Ehuana Yanomami: a voz que o Brasil precisa escutar agora

No imaginário de muitas pessoas no Brasil, a palavra Yanomami é referência apenas em contextos de violência, racismo, fome, desnutrição, genocídio. De fato, é fundamental que isso seja cada vez mais denunciado, mas nós não somos apenas o que fizeram conosco. Foi sobre essa expansão que se deu o meu encontro com a parenta Ehuana Yanomami, que é liderança, artista, pesquisadora, ativista e mais um tanto. 

Este texto também é para que se lembrem da gente sorrindo.

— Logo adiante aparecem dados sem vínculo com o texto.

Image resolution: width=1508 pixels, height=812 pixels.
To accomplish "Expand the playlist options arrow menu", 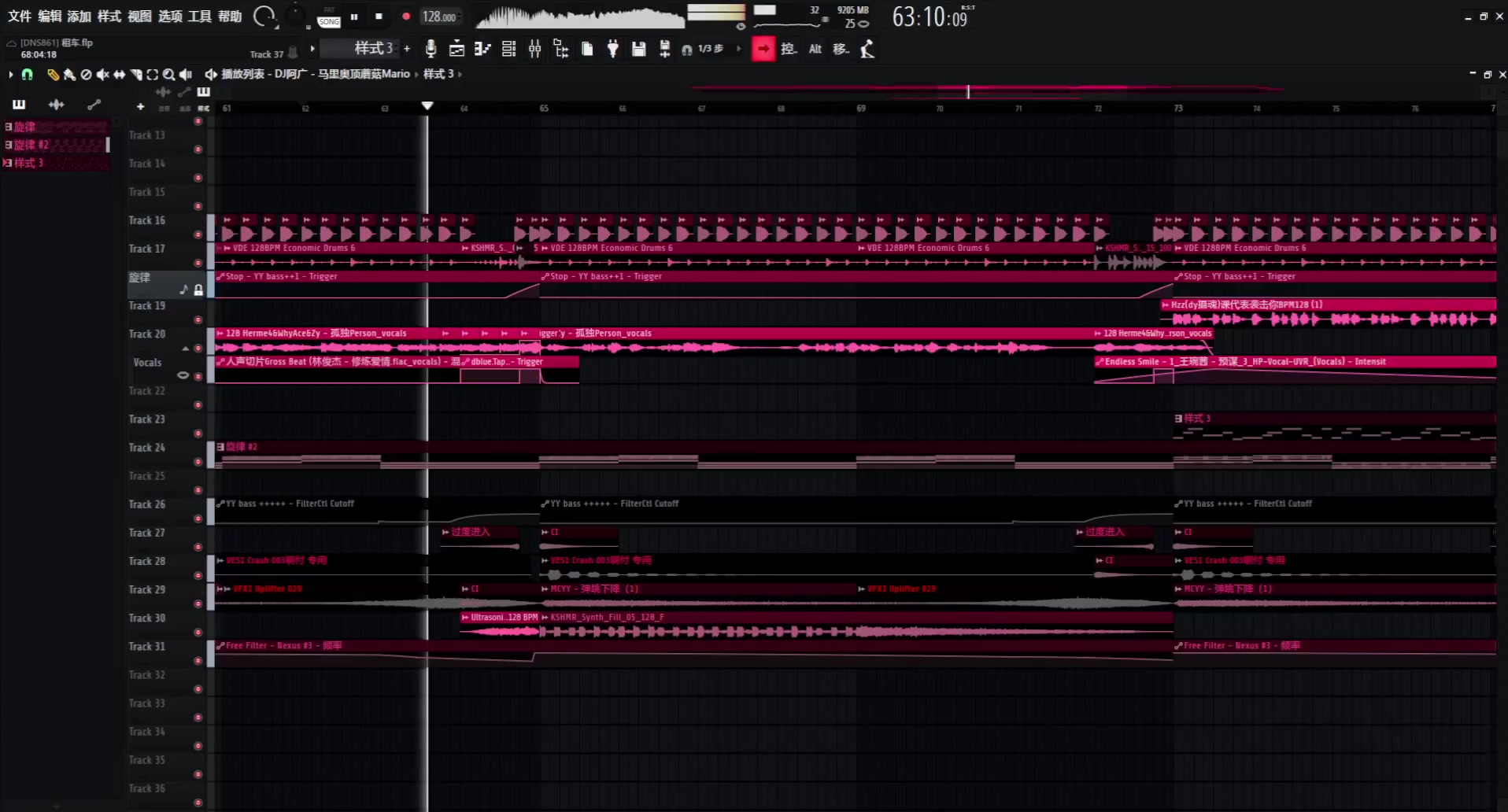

O povo Guarani, do qual faço parte, há séculos teve seus primeiros contatos com não indígenas. Já para o povo Yanomami, cujo território se distribui nos estados de Roraima e Amazonas, esse contato foi bem mais recente, iniciado há poucas décadas.

Embora cada etnia tenha sua própria forma de viver — com territórios, línguas e costumes específicos —, há muitas conexões e é também por isso que, entre nós, nos chamamos de parentes, mesmo quando não há vínculo genético.

“Se vocês verem a forma como nós, Yanomami, pensamos, irão nos ajudar. Eu penso sobre isso quando faço minha arte”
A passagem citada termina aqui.